Tag Name Description
@title Displayed title of the script.
@description Displayed usage description of the script.
@datatypes List of comma-separated data type names the script is associated with.
@dataformats List of comma-separated data format names the script is associated with.
@icon Name of the displayed icon.
@version 3-digit version number.
@automatic Enables automatic execution of the script on start of the application

If no data type or data format names are specified the script generally usable.
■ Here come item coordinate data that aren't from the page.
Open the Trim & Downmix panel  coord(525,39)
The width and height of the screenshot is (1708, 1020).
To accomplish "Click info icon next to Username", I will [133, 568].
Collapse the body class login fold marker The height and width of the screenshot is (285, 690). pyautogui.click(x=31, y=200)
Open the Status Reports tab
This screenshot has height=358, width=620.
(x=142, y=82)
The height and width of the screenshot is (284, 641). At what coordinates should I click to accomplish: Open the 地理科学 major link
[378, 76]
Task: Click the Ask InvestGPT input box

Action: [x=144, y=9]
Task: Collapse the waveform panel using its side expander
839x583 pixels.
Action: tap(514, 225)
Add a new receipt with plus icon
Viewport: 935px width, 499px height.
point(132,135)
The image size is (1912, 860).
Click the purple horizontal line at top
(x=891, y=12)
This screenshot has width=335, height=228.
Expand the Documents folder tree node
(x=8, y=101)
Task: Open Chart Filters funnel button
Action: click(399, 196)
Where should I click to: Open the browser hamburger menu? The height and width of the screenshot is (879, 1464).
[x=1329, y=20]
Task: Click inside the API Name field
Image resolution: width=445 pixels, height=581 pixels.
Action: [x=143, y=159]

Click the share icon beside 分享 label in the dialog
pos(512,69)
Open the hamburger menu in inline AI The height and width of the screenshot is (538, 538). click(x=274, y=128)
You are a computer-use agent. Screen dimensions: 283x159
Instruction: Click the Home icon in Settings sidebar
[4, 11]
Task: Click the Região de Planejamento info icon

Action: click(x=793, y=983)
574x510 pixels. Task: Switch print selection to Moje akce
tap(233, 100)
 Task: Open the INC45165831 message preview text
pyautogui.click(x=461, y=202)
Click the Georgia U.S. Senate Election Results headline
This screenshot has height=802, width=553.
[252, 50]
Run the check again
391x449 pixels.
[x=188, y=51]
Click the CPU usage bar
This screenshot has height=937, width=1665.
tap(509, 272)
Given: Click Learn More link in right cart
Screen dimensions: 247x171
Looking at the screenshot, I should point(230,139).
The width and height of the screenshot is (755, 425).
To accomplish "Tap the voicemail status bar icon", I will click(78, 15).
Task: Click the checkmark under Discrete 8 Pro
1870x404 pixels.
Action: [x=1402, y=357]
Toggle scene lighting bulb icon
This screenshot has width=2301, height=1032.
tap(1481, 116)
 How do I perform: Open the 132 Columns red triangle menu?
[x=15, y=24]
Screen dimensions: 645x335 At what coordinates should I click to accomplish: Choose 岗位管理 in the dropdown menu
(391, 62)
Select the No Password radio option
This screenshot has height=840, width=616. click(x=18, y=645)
If at least one data type or data format is specified the script can only be used when a collection with the specific data type or a file with the specific data format is highlighted.

The available data format names are listed below:

Data Format Descriptive Name Associated File Suffixes Data Format Name
MS Word doc WORD
MS Excel xls EXCEL
MS Powerpoint ppt POWERPOINT
MS Visio vsd VISIO
PDF pdf PDF
XML xml XML
HTML html HTML
Python py, pyc, pyd PYTHON
Binary bin BINARY
Text log, java, cpp, js, php, csv, ini, rtf TEXT
Zip zip, tar, 7z, bz2, rar ARCHIVE
Audio mpeg, x-waf, midi, ogg, wma AUDIO
Video mpeg, x-msvideo, quicktime, xvid VIDEO
Image jpeg, tiff, gif, png,eps, bmp IMAGE

Script Collections

If you have more then one script which depends on the same functionalities the best option is to create a script collection instead of duplicating the code in every script. Furthermore, script collections allow you to create your own configuration dialogs that integrate seamlessly into the user client. Script collections are simple tar files containing simple scripts with an additional file called SCRIPTS. This file contains a list of all available scripts in the tar file and could look as follows:

report1.py
report2.py

When loading such a tar archive only the simple scripts declared in file SCRIPTS are parsed. The content of such a tar archive named my_extension.tar could look as follows:

- report
    |--- common.py
    |--- report1.py
    |--- report2.py
    |--- SCRIPTS
    |--- PreferencesPage.py

In conjunction with the content of the file SCRIPTS listed above this means the following:

  • The script collection adds the simple scripts report1.py and report2.py to the user client.
  • Both report scripts can import functionalities from common.py using import statement import my_extension.common.
  • A preference page is added to the user client by directly executing script PreferencesPage.py.

You can automatically package a script collection using the build target package_script_extension.